# adding apple cider vinegar and vitamin d to water



## pigeon10 (Jan 30, 2015)

How much per 1 gallon of water? And is bottled spring water preferrable?


----------



## pigeonjim (May 12, 2012)

I put 1 tablespoon of cider per gallon with 1/4 chopped clove of garlic once a week. Sorry i don't know about vitamin D. I leave a gallon of reg. tap water sit out overnight for the next day.


----------



## spirit wings (Mar 29, 2008)

If you have city water then using the spring water could be better than the chlorinated if you can use it and don't have too many birds.
ACV I have heard anywhere between one tablespoon to two. I Used to put it in a few days a week but I could see no difference in my birds, now they have / get new clean deep well water everyday. VitaminD3 needs sunlight to metabolize, IMO, the birds having access to a southern exposure of sunlight for most of the day is just as important step as they work together.


----------



## The Patriot (Apr 1, 2012)

I too have heard 1 to 2 table spoons, I use 1 to a gallon. I was useing clove garlic. I now use Garlic juice I get it from Global Pigeon Supplies much easier and it has added Vitamins. But it is what you ever you want to do. Can't say if it does any good but in my opinion it won't hurt. But it makes me feel Good. LOL


----------



## flight (Dec 29, 2011)

▶ **Extracted entries**
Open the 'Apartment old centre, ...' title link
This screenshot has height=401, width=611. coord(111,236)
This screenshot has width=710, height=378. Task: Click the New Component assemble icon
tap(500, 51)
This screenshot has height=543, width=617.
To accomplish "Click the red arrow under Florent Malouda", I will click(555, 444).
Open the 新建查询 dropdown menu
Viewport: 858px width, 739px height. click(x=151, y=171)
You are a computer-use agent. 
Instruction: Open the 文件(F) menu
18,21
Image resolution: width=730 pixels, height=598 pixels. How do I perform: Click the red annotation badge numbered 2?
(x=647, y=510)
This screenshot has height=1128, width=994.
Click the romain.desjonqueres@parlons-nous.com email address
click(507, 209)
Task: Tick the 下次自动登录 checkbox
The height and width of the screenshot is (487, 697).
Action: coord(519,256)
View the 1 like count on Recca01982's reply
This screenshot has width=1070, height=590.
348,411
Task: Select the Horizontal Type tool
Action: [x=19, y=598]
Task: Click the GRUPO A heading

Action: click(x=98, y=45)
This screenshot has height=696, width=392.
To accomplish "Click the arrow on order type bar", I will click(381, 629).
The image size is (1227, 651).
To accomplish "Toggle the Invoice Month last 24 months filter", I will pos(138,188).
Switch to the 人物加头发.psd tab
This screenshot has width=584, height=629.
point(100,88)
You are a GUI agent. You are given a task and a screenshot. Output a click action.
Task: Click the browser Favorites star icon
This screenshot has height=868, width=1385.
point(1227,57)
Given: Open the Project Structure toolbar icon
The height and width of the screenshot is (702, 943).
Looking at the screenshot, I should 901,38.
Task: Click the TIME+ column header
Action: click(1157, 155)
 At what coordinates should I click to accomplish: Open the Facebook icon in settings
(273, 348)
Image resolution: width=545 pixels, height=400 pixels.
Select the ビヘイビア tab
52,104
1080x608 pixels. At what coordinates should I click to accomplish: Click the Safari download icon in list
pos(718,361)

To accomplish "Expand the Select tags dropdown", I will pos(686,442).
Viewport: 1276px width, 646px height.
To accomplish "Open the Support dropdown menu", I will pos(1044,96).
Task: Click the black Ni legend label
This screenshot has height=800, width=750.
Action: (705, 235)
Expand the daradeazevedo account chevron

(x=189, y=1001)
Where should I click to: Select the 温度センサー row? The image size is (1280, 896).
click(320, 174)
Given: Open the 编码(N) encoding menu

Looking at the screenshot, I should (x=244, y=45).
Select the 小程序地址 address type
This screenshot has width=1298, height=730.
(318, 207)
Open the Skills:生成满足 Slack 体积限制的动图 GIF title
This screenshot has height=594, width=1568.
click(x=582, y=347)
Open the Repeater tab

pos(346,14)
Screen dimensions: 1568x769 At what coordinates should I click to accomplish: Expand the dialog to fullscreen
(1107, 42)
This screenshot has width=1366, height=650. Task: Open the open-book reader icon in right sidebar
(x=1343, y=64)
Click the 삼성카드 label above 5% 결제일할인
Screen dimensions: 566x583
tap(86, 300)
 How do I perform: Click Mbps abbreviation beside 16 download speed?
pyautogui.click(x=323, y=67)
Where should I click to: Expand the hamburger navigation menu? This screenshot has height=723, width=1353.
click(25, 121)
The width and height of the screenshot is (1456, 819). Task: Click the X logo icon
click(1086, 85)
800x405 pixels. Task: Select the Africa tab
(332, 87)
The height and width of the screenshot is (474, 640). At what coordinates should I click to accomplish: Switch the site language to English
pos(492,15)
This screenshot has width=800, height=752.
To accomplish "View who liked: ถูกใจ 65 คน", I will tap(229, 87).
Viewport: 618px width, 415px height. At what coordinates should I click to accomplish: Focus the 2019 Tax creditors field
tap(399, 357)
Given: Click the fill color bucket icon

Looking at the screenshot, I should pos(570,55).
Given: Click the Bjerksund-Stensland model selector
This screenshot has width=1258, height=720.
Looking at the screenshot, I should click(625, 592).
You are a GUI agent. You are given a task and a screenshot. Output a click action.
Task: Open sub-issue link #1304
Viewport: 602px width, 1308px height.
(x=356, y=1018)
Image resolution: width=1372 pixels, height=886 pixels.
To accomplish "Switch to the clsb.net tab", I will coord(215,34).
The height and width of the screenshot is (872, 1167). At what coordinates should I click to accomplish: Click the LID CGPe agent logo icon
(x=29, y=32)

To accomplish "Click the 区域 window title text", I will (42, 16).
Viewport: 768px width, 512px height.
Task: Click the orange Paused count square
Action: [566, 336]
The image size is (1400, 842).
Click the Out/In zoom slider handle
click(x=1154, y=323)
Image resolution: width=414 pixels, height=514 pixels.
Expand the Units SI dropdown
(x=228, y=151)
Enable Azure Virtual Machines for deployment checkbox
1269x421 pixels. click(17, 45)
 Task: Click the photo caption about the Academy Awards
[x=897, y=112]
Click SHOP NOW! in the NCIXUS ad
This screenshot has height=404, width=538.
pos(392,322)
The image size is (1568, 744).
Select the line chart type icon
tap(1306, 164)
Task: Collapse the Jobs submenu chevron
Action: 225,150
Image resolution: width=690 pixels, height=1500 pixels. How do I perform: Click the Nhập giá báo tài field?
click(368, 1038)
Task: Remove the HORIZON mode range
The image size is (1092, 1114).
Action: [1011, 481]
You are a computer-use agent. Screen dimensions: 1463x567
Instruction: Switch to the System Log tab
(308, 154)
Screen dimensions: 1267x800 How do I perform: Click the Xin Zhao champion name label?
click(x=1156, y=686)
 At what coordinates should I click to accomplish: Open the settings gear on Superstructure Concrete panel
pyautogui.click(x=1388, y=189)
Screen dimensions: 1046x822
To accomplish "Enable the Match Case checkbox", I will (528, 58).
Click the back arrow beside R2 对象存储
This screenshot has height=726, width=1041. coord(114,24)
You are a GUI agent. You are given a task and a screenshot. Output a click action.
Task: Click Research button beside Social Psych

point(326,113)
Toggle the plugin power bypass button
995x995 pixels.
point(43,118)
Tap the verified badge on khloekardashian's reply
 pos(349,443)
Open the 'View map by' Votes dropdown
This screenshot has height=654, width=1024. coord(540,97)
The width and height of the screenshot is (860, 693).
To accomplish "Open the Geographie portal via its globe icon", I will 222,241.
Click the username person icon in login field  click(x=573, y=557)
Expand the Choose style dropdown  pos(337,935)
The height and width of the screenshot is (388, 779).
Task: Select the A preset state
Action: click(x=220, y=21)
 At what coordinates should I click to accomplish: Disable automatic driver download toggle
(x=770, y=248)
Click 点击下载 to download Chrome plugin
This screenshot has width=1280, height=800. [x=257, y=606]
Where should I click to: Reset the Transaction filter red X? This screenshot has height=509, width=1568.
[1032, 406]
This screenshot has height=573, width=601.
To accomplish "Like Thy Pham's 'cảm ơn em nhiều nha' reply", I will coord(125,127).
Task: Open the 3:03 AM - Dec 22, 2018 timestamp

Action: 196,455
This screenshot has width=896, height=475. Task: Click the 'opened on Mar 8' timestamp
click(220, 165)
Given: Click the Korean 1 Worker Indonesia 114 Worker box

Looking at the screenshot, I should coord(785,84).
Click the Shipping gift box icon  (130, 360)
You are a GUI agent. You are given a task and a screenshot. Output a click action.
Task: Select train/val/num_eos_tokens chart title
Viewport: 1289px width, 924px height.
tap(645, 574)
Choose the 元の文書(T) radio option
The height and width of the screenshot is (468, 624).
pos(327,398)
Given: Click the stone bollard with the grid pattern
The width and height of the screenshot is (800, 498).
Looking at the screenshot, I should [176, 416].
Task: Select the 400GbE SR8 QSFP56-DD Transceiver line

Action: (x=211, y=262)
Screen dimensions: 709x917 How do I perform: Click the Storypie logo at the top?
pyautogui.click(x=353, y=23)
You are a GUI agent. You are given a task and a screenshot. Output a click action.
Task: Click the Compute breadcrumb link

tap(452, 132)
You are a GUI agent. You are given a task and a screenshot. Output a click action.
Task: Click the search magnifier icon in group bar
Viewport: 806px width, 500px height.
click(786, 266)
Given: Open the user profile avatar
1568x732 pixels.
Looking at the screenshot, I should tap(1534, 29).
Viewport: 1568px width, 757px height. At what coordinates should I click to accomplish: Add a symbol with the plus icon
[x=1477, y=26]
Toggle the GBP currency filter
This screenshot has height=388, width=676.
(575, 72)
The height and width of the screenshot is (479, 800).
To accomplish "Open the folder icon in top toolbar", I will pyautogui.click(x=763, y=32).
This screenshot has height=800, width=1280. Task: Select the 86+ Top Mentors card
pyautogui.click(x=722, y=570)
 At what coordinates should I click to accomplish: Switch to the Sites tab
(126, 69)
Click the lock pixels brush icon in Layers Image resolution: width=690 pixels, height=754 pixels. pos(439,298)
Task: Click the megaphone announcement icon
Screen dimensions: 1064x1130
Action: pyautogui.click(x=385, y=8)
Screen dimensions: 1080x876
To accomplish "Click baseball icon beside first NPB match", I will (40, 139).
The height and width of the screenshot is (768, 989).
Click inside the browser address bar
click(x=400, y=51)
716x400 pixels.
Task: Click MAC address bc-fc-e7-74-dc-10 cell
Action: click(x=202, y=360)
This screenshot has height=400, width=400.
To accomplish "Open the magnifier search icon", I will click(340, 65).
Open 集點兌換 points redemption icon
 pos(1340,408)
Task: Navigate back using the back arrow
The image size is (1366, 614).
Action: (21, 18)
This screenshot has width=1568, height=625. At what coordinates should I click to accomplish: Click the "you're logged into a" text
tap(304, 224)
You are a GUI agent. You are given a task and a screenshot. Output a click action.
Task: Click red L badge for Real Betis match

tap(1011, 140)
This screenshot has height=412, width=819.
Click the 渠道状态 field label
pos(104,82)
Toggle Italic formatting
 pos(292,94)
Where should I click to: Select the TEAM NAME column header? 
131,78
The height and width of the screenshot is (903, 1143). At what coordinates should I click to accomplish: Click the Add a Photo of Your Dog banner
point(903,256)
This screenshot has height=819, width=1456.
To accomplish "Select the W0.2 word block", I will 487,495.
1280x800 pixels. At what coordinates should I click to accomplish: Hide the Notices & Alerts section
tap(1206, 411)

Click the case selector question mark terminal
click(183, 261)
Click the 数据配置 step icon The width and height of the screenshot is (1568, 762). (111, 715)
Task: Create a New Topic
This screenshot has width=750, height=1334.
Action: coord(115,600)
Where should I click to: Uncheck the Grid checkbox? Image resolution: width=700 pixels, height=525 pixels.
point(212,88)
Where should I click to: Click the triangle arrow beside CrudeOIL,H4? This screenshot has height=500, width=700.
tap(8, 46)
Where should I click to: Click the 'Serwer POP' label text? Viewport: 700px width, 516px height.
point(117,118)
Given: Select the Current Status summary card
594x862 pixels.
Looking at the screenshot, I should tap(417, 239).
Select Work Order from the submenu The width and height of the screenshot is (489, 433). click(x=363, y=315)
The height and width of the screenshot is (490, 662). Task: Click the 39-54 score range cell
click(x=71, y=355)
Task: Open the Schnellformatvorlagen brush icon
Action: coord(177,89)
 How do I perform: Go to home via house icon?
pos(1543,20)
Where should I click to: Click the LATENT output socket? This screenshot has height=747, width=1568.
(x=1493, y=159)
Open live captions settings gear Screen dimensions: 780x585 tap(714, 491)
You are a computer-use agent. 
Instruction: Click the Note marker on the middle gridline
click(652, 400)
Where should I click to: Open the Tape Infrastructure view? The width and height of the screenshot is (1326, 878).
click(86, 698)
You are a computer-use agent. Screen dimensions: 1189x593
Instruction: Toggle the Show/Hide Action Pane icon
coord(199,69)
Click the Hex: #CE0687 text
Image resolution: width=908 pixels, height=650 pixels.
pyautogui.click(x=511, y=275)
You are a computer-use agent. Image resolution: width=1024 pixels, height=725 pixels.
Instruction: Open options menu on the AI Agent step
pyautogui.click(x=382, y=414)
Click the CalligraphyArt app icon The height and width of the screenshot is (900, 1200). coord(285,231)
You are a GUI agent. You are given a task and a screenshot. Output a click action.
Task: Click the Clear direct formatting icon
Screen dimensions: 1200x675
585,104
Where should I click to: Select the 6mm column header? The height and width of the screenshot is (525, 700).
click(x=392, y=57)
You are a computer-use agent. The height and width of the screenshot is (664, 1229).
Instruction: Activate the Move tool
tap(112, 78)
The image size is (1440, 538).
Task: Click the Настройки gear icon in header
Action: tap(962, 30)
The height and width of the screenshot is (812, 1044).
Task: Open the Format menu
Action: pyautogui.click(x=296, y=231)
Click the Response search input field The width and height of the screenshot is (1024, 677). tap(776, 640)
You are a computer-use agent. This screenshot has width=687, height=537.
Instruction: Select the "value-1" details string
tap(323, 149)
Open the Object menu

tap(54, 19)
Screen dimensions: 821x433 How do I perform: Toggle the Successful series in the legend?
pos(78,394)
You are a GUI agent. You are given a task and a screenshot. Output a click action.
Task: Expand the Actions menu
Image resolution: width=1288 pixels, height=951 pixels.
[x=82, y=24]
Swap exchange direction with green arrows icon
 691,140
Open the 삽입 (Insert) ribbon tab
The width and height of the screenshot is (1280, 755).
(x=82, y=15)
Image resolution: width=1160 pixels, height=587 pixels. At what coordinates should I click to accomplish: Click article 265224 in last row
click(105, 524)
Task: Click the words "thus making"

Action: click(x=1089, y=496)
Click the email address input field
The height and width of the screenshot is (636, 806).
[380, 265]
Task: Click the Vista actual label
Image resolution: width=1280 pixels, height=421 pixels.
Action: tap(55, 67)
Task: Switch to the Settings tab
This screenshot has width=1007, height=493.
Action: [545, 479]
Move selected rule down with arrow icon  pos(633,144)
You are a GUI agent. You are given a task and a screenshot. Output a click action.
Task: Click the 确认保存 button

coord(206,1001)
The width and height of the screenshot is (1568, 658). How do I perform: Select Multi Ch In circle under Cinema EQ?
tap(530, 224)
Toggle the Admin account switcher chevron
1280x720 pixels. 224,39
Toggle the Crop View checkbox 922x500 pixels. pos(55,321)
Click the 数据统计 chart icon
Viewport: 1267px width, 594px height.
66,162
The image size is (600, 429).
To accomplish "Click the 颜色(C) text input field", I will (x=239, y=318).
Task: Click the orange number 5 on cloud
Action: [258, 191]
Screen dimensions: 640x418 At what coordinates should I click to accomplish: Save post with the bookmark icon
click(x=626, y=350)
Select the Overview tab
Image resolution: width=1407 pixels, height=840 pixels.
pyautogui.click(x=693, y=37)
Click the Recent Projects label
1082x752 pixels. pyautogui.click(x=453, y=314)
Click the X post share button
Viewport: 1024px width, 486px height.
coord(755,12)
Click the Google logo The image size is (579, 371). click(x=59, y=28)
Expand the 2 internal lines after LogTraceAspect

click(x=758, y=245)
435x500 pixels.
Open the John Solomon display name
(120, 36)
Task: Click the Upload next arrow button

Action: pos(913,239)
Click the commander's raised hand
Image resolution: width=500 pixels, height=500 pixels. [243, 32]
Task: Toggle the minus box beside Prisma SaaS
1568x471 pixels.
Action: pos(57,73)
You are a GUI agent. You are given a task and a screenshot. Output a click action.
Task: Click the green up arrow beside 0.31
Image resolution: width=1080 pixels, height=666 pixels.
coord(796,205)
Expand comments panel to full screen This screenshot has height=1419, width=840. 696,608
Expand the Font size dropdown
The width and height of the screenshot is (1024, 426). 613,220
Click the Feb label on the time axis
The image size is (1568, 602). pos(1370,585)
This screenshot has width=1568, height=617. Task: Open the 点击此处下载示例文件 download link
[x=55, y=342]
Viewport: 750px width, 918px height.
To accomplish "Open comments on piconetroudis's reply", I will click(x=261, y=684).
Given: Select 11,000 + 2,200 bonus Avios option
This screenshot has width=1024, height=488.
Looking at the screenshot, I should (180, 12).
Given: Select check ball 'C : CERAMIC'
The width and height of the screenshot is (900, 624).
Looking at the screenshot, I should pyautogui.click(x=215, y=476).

▶ **What is needed**
Quote the forum thread on adding apple cider vinegar to water, beginning at the words "## pigeonjim (May" and stopping after "(Mar 29, 2008)". The records were taken from a separate source.

▶ **Solution for this task**
## pigeonjim (May 12, 2012)

I put 1 tablespoon of cider per gallon with 1/4 chopped clove of garlic once a week. Sorry i don't know about vitamin D. I leave a gallon of reg. tap water sit out overnight for the next day.


----------



## spirit wings (Mar 29, 2008)